Fruition

I am a dreamer. I am an observer. My heart races when I consider the possibilities; when I imagine what it would be like to be a part of it all. Swimming provides a perfect metaphor. First of all, I’m never comfortable in swimwear, no matter what the circumstances are. Secondly, I don’t know how to swim. So, even after I have worked up the courage to go from dipping my toes in to immersing my entire body underwater, I am never really swimming. I’m just in the water, never going to the deep end, fearing for my life  if I find myself there anyway, almost jealously resenting those who are able to swim.

It’s weird: I think I’m as scared of success as I am of failure. Furthermore, I don’t particularly enjoy being the center of attention, which makes me the antithesis to my fellow Leos. Here’s the thing, though… I have been delighted lately. By my friends, by trying things I have never tried before, by letting loose and having fun, by learning that someone I already thought was interesting was so, so much more than I could have ever imagined them to be. All this delight has changed me. I want to stand out. I want to succeed.

We all have goals, but everything that is great or exciting in my life are things that I never sought to have. That says a lot, because I truly have crazy hopes, dreams, and fantasies that I keep close to my heart. So I’m learning to inch closer to the deep end. To trust someone who is a great swimmer instead of clinging to someone else who can’t swim, either. There’s a lot of positive energy with the swimmers and a lot to lean.

There’s a quote attributed to Neil Gaiman that I’m using as my mantra right now:

“If you dare nothing, then when the day is over, nothing is all you will have gained.”

I don’t want to watch anymore. I want to be a part of it. I want to see something I want and go after it. Yes, the best things in my life have been surprises. But I’m ready to start swimming, both literally and figuratively. Okay, maybe not literally. I REALLY don’t like swimwear.

Strangers In Our Heads

My dreams are usually vivid. I can’t always remember them, but I’m able to remember how they made me feel: scared, powerful, happy, disturbed.

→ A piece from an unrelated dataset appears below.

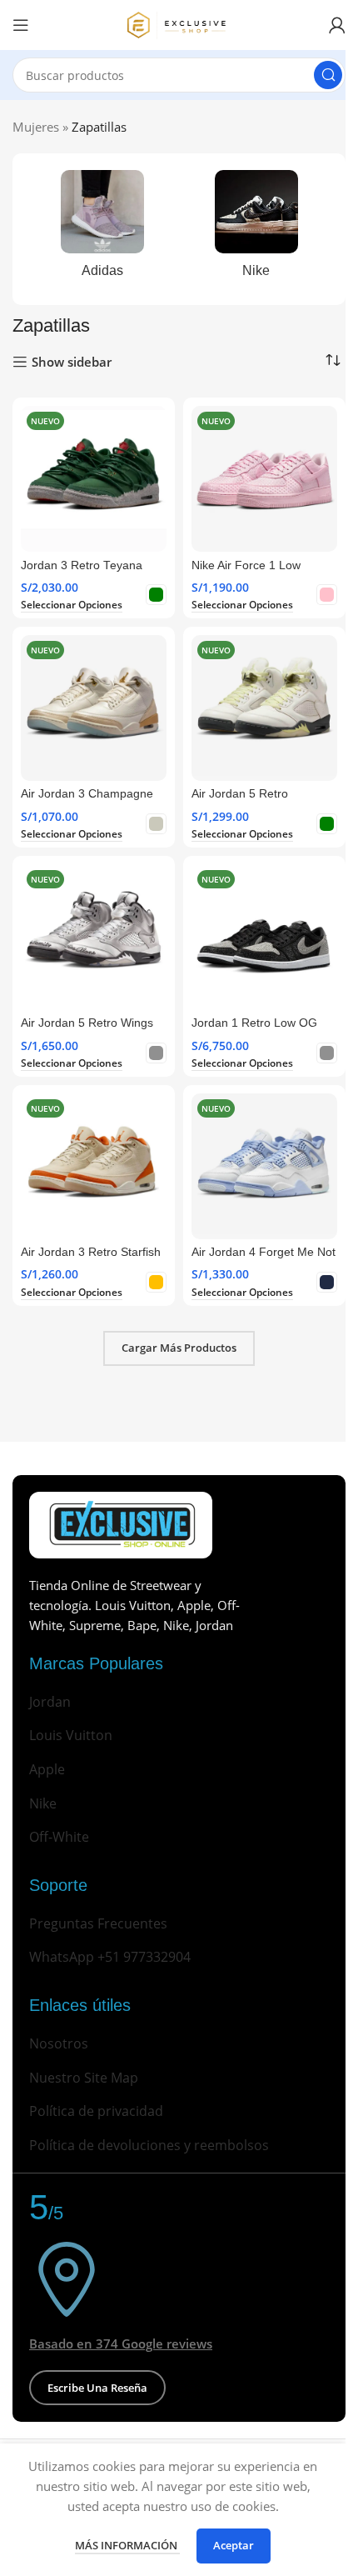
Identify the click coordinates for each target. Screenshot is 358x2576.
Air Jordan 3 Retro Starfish (91, 1252)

I don’t know how I compare to the average person, but I do dream often, in color, and, if I wake up in the middle of a dream, it will usually continue if I fall back asleep right away.

Many times, my dreams have a rationale behind them. For example, when I spent several days in a row watching 24, I would have dreams about fighting terrorists with Jack Bauer. Certain foods right before bed seem to trigger bad dreams. Then there are the seemingly random dreams where I’m falling or running, and wake up with my heart pounding.

I apply the same philosophy to my dreaming as I do to fantasizing: it’s normal and safe, but can get you into trouble if you expect them to come true.

I’m thankful that my dreams are usually extraordinary; there’s little chance that they will happen in real life. I once dreamt that I was with my family in a remote cabin, there was darkness all around us, someone was trying to attack us, and I was the only one who understood what was happening. Luckily, I’m always a badass in my dreams, so I morphed into a “Linda Hamilton in Terminator 2″-esque character and went after the bad guys. The other players in my dreams are people I know or can place in my real life: family, friends, old classmates, TV/movie stars, etc.

It bugs me when my co-stars (for lack of a better term) are people I have never seen in real life. Where did these people come from? If I’m me in my dream, why am I hanging out with them if I’ve never met them? What’s in my head that causes me to dream of this imaginary person? Where did they come from?

I had a dream last night and the person in my dream was someone I had dreamt about before–the same I-have-no-idea-if-this-person-really-exists person. It’s starting to freak me out. Who is this person?

You know what? I won’t let it bother me unless I happen to see this person in real life. Then, I am REALLY going to freak out. But I can’t help but wonder if I ever make cameos in this person’s dreams? Hmm.